#### Problems to work on
a: Summarize the Quantum Leap episode review in two sentences.
b: According to the Quantum Leap episode review, how does Honeymoon Express open instead of with a leap or a voiceover?

#### Passage provided
>> START

This episode broke the pattern that we are accustomed to, but Sam utters his signature phrase twice at the start of his leap.

Put right what once went wrong: “Do I need to read any further, Admiral?” “No, sir.” “Good.” Once a show gets into a rhythm, it can be very tempting to stick with it and not have any variance. Especially in a show that has as interesting a concept as Quantum Leap. I came down hard on the first season finale being fairly run of the mill, but it was still an entertaining hour of television.

Honeymoon Express proved that not only were they willing to mess with a formula, they could do it well. They experimented with it in Double Identity, but here they alter the almost the entire structure of how show and it works. We do not start with a leap or a voiceover; we start with a cold open into a hearing. It offers a good summation of the series and has Al protecting the Project to the best of his abilities. His quarrel with Weitzman is felt throughout the episode and Warren Frost is great as a grumpy old man. He enjoys yelling at Stockwell. Despite their characters rivalry, the two are great together.

>> END

#### Provided data
>> START

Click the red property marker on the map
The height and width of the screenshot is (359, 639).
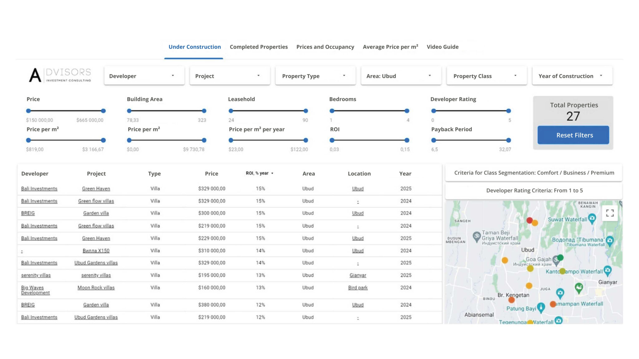pyautogui.click(x=529, y=220)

>> END

#### Responses to the tasks
a: Honeymoon Express breaks the usual Quantum Leap formula, opening not with a leap or a voiceover but with a cold open into a hearing. The episode offers a good summation of the series and shows Al protecting the Project, and Warren Frost is great as a grumpy old man.

b: It opens with a cold open into a hearing.